In the records below, find the line that holds "Click the arrow". Restate it and every later line exactly, stopping at the end and skipping pictures.

** Opening Supplied data block **

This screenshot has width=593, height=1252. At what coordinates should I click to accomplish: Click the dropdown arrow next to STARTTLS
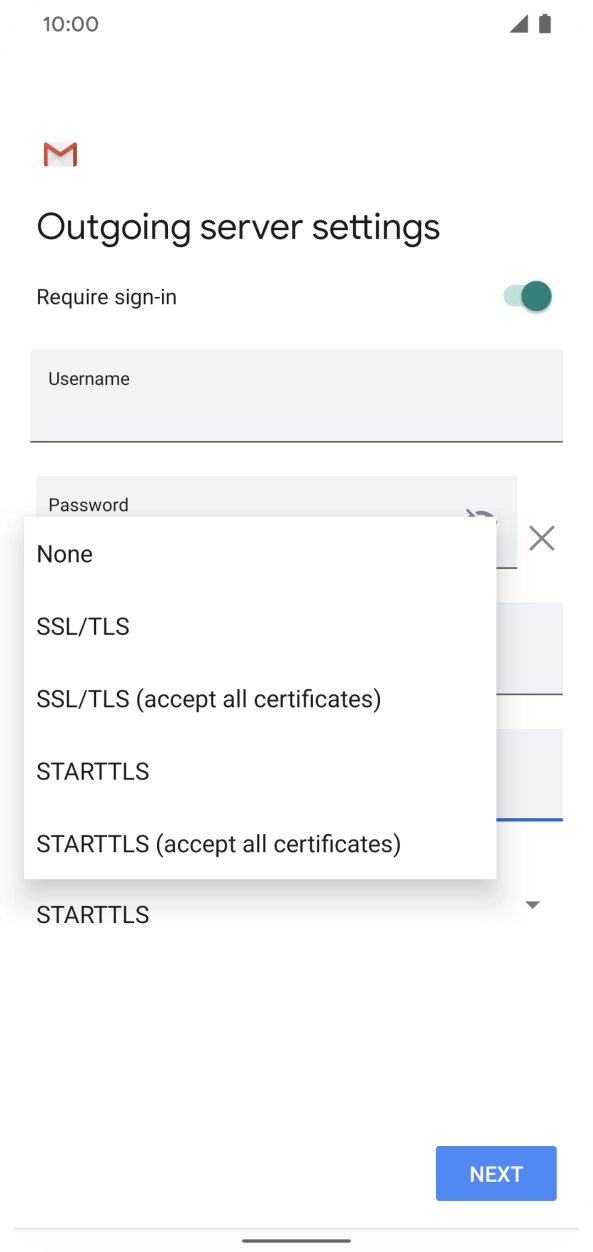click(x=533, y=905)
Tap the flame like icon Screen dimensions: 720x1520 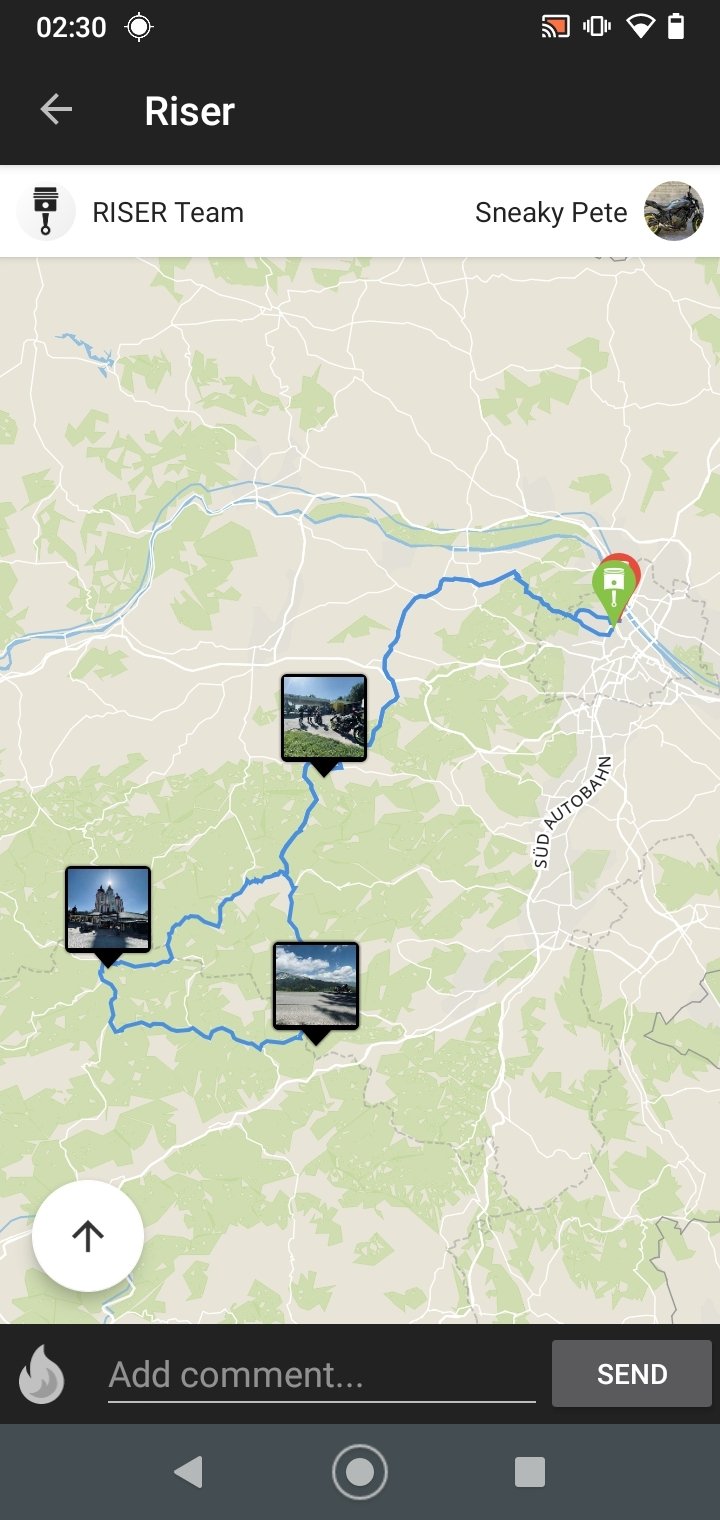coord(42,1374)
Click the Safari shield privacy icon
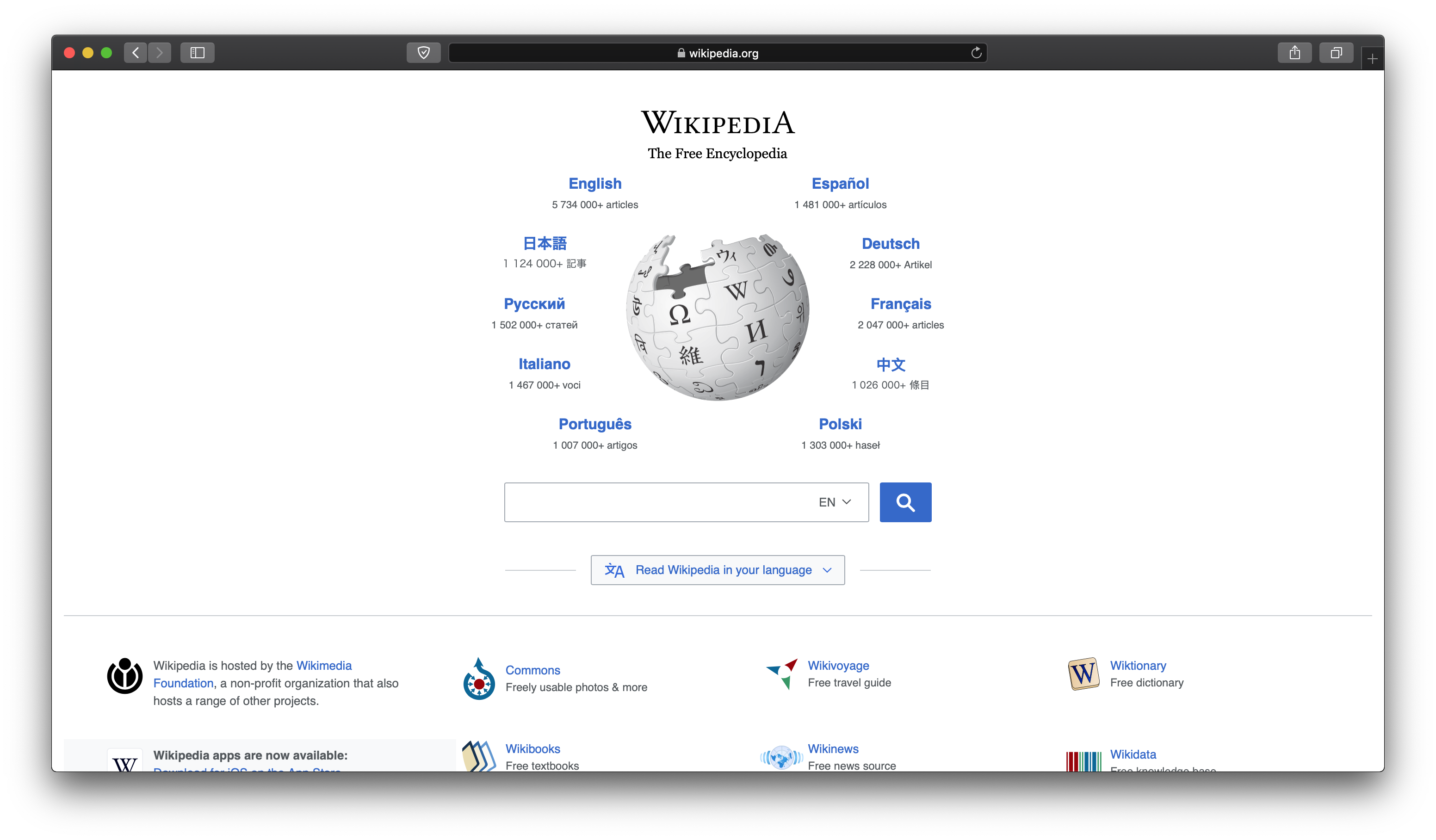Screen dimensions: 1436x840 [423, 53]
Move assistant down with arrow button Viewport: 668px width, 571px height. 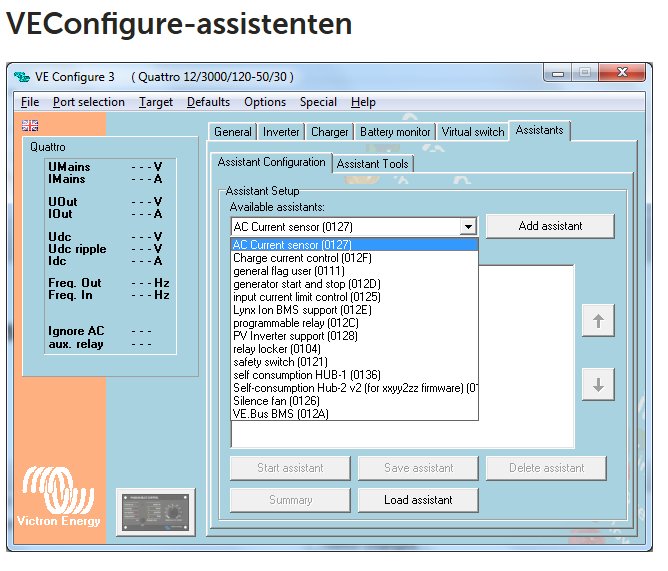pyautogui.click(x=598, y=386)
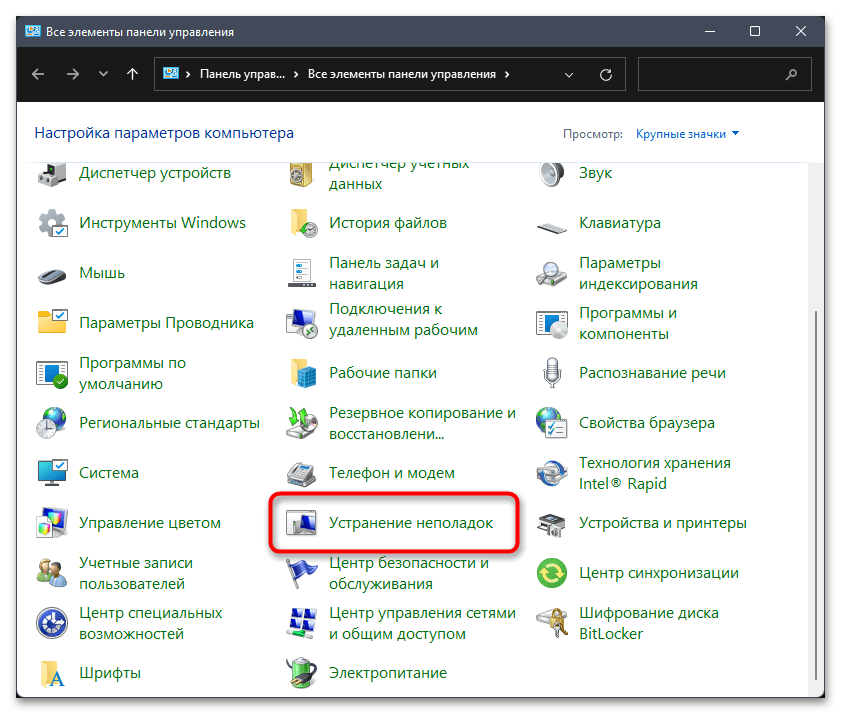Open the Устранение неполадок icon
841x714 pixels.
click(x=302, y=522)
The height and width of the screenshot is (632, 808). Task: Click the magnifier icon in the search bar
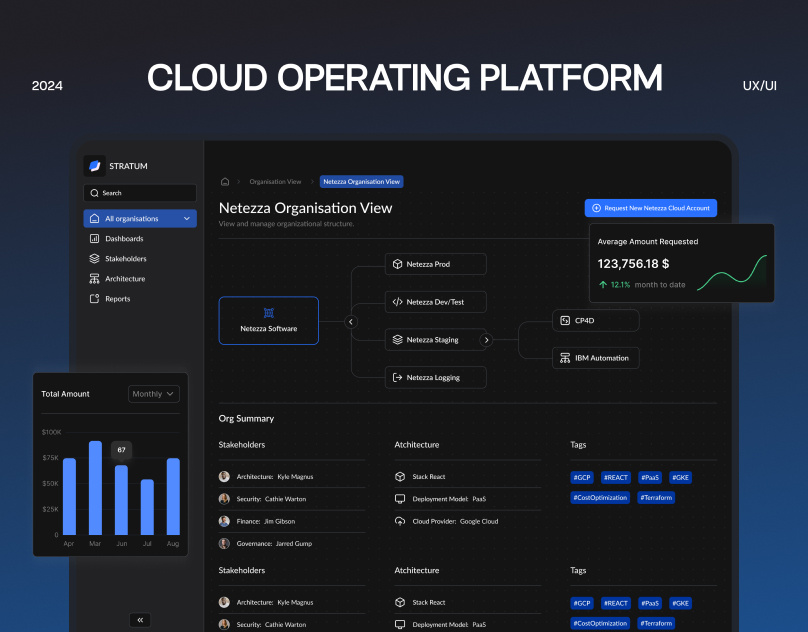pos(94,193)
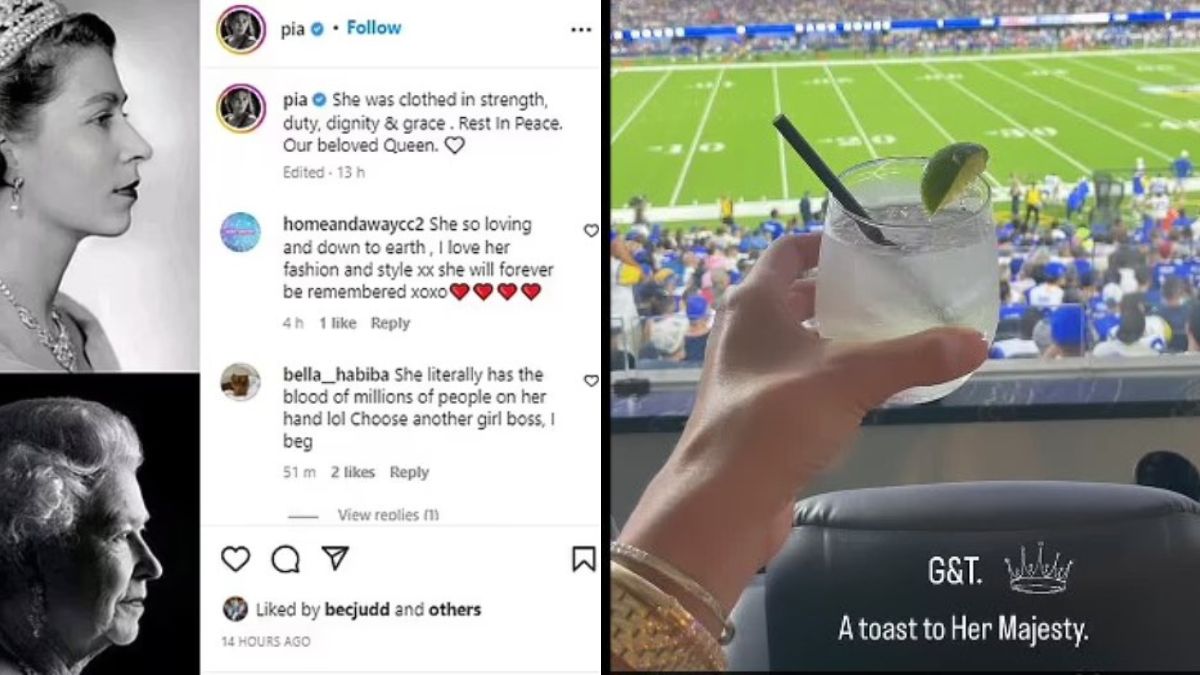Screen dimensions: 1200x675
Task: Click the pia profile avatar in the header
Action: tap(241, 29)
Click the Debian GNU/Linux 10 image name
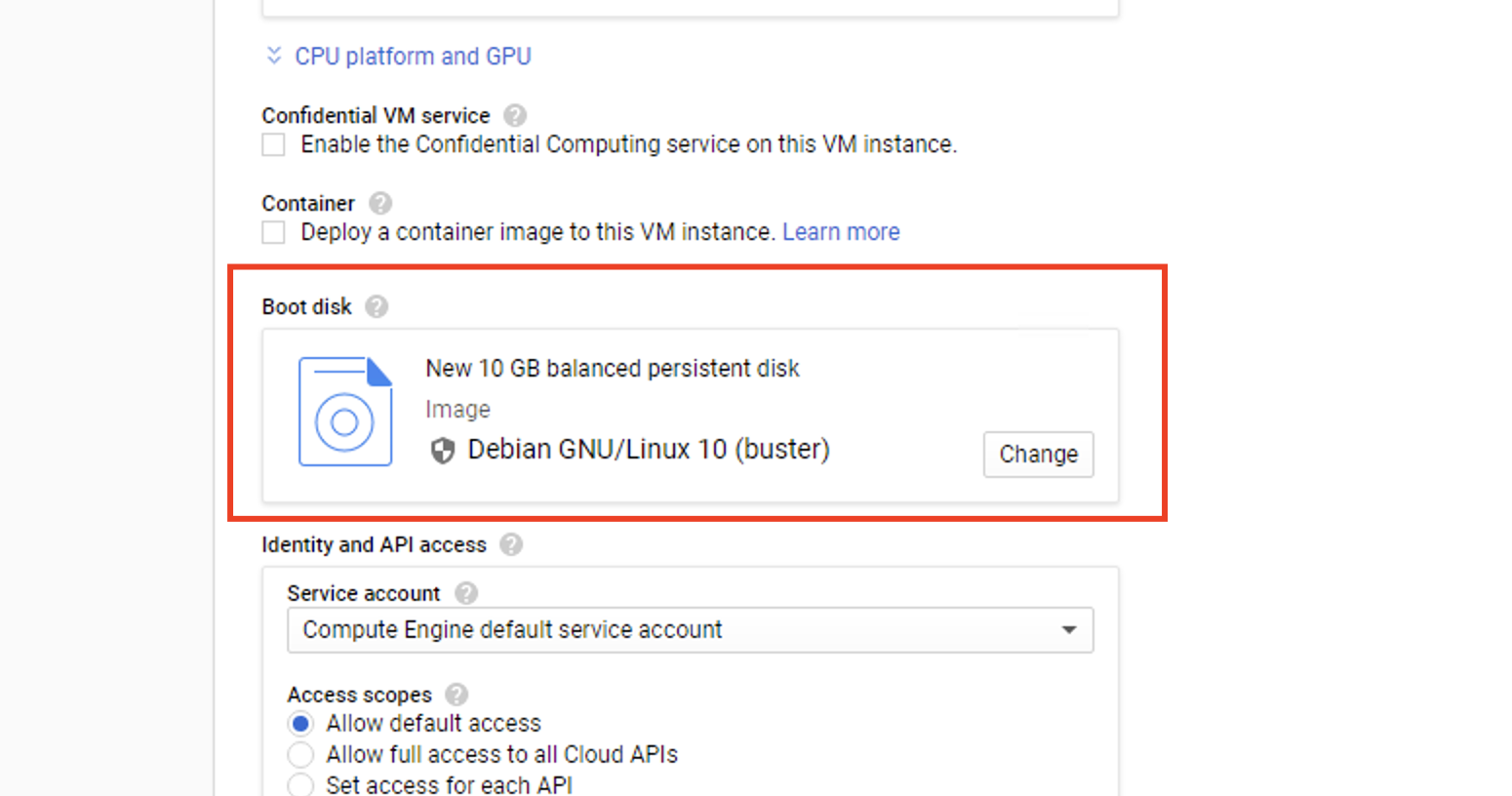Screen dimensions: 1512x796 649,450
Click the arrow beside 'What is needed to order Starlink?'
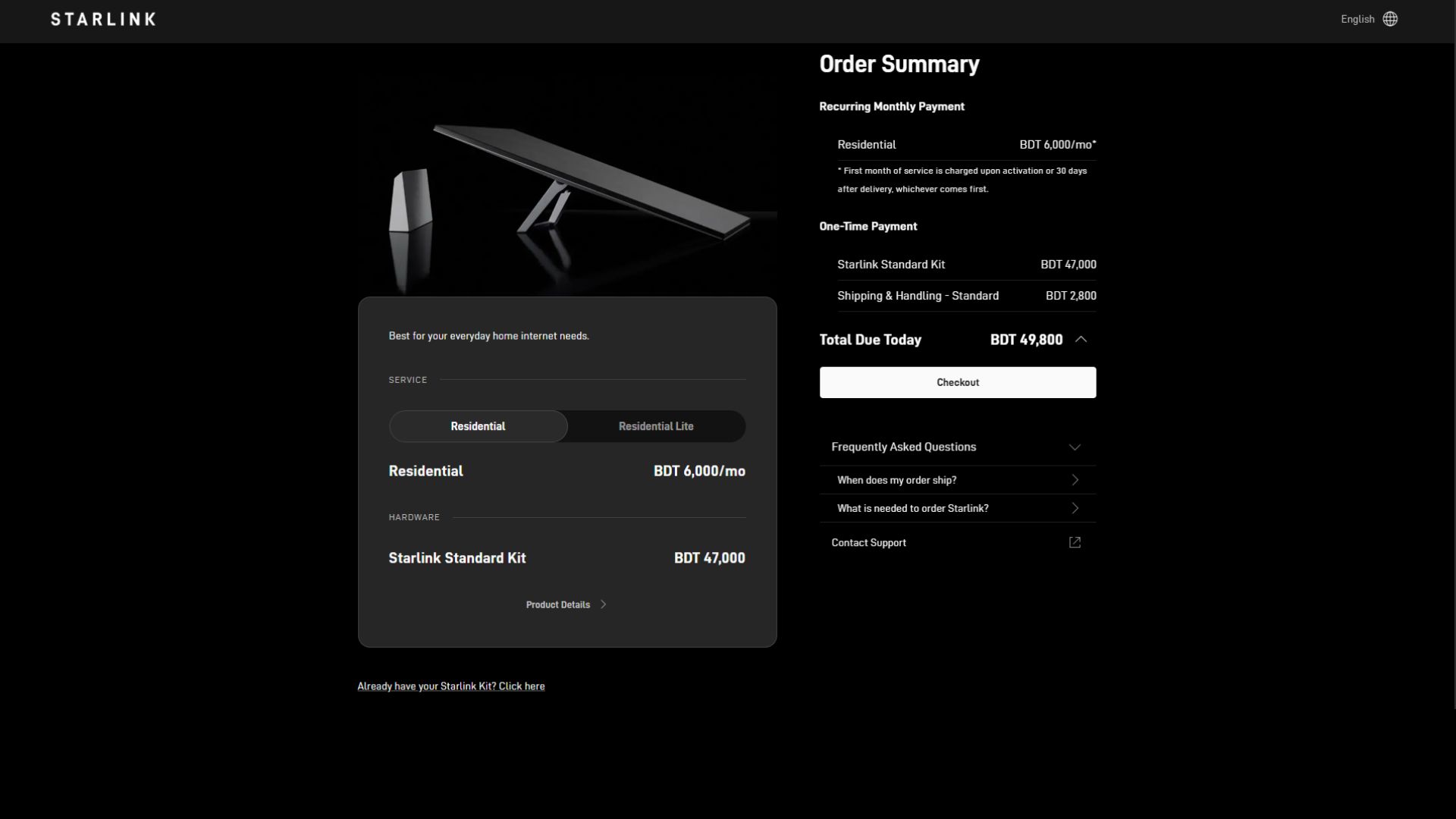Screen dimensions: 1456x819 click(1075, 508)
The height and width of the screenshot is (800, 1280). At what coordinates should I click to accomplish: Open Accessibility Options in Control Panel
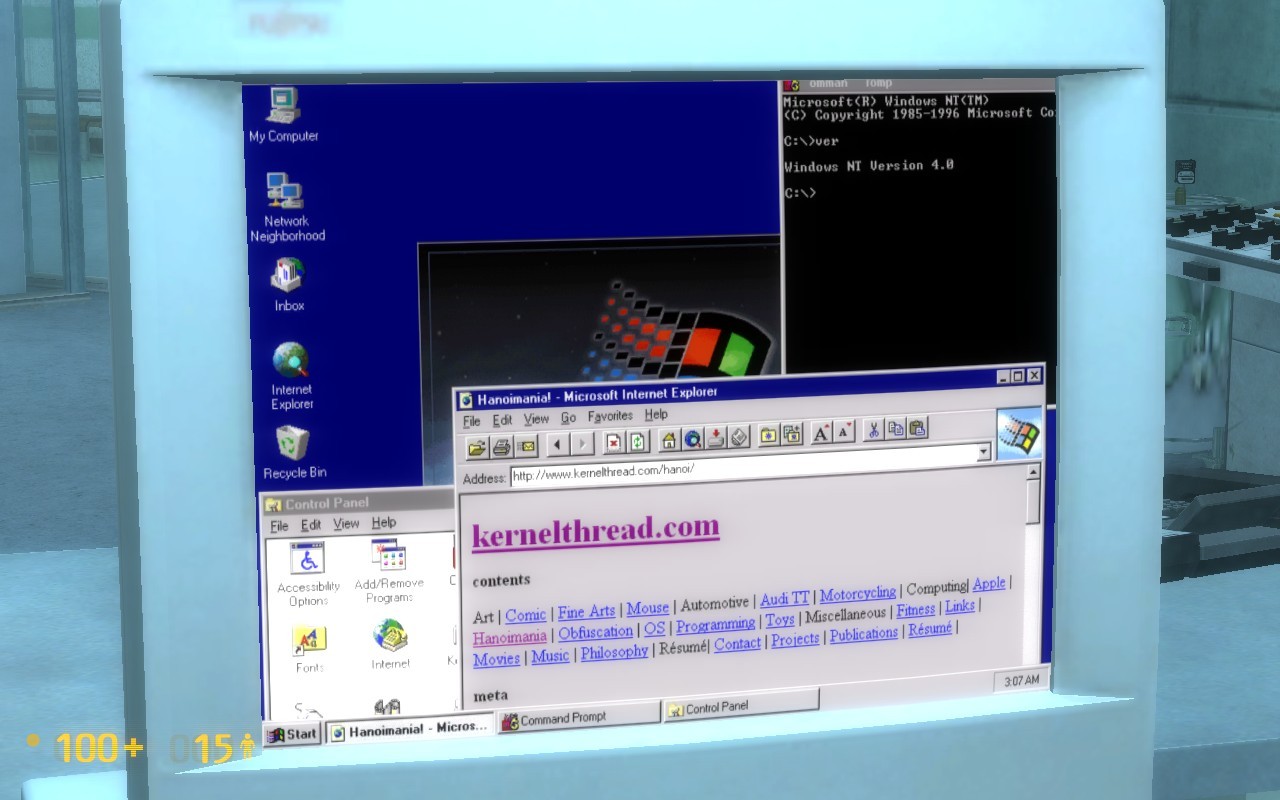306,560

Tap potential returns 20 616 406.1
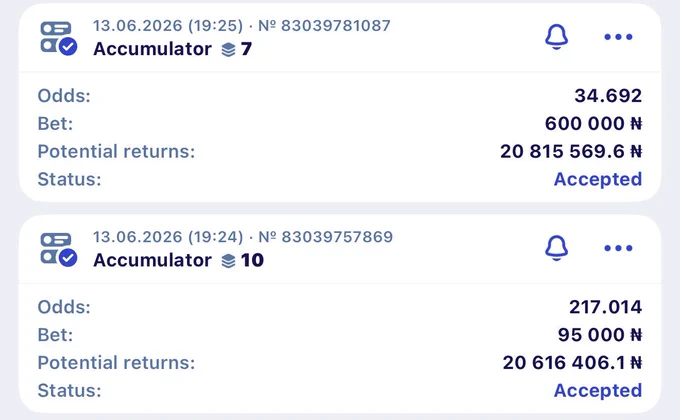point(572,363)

** Closing Supplied data block **

Your response
Click the arrow beside 'What is needed to order Starlink?'
Screen dimensions: 1456x819 click(1075, 508)
The height and width of the screenshot is (800, 1280). At what coordinates should I click to accomplish: Open Accessibility Options in Control Panel
306,560

Tap potential returns 20 616 406.1
point(572,363)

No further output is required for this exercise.